Emprendimos nuestra huida por los caminos y carreteras catalanas el día 22 de enero de 1939, camuflados entre una marea humana que, a pie, en animales o utilizando carros, se dirigían a la frontera. No éramos nosotros, los militares, los únicos que escapábamos; miles de personas, la mayoría ancianos,mujeres y niños, con el miedo retratado en sus rostros llenaban los caminos en un éxodo nunca imaginado. En algunos momentos llegué a pensar que media España había emprendido la huida. Todos caminábamos de
prisa, con miedo y angustia ante nuestro incierto futuro, pero algunas mujeres que cargaban con sus hijos pequeños, tenían la faz demudada y una premura inusitada. ¿Por qué, o de qué? tenían tanto miedo ¿De qué? huían si ellas no tenían nada que temer ¿O sí? Un día que llevé a hombros al hijo de una de ellas para aliviarle el camino, le pregunté por qué se iba si ella no debía temer represalias y me contestó que, huía de España, porque no quería que sus hijos crecieran en un lugar tan lleno de odio. Este temor al rencor entre españoles, la asustaba más que las bombas.Después me dijo que, su marido, soldado republicano, había sido combatiente en el Ebro y ella pensaba que habría escapado al otro lado y los estaría esperando en Francia. No la volví a ver más pues nuestros caminos se separaron a nuestra llegada a Gerona. Tardamos seis días con sus noches en llegar a Figueras y lo hicimos, escondiéndonos a menudo de la aviación franquista que bombardeaba los caminos con frecuencia sin importar el numeroso contingente civil que por ellos transitaba. Gracias a la espesa vegetación de la zona y lo abrupto del terreno por el que transitábamos que nos brindaba refugio, pudimos salvar nuestras
vidas pues corríamos a escondernos entre la maleza en cuanto oíamos acercarse los inconfundibles motores de los aviones.
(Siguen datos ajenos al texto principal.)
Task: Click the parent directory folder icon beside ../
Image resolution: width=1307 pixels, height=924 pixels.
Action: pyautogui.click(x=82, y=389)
Cuando llegamos a Figueras parecíamos mendigos de terrorífico aspecto, con nuestras ropas rotas y sucias y aquellas barbas de varios días que los daban aspecto de asaltantes de caminos en lugar de honorables soldados del Ejército de la República. Afortunadamente, pudimos contactar con grupos de resistencia que encontramos en la ciudad y que ya prácticamente actuaban en la clandestinidad ayudando a los militares que habíamos optado por el camino del exilio. Fueron ellos los que nos informaron del avance
franquista y otras particularidades que, nos vinieron a confirmar, que el camino de Francia, era nuestra única salida. Fue nuestra última decepción y yo, que soy un optimista convencido, perdí toda esperanza y empecé a sentirme abandonado por Dios.
Nuestros compañeros nos ofrecieron un refugio y algo de comida. Era la primera vez en muchos días que comíamos caliente; una especie de gachas de harina de maíz con manteca rancia y tocino frito. Teníamos tanta hambre que las terminamos en un minuto y rebañamos la sartén con los dedos; como cuando éramos niños. Después nos aseamos, o por lo menos lo intentamos, pues el agua helada de un pozo cercano, no era precisamente lo más apetecible. Después de comer traté de afeitarme con mi vieja navaja pero no teníamos jabón, por lo que tuve que hacerlo en seco y era tal la cantidad de barba que cubría mi cara, que me costó mucho conseguirlo y en esta empresa, me dejé la piel señalada como un mapa y tal parecía que un gato rabioso me había atacado y había clavado sus garras en mí. Esta escabechina en mi cara fue la nota de humor del día, porque una vez perdido todo, los seres humanos, o morimos o remontamos y nosotros decidimos remontar. Huiríamos sí, pero volveríamos. Aquel exilio no iba a ser para siempre. Alguien vendría a ayudar y acabarían por echar a Franco y a su camarilla. Entonces, cuando no corriéramos peligro, volveríamos a nuestra Patria.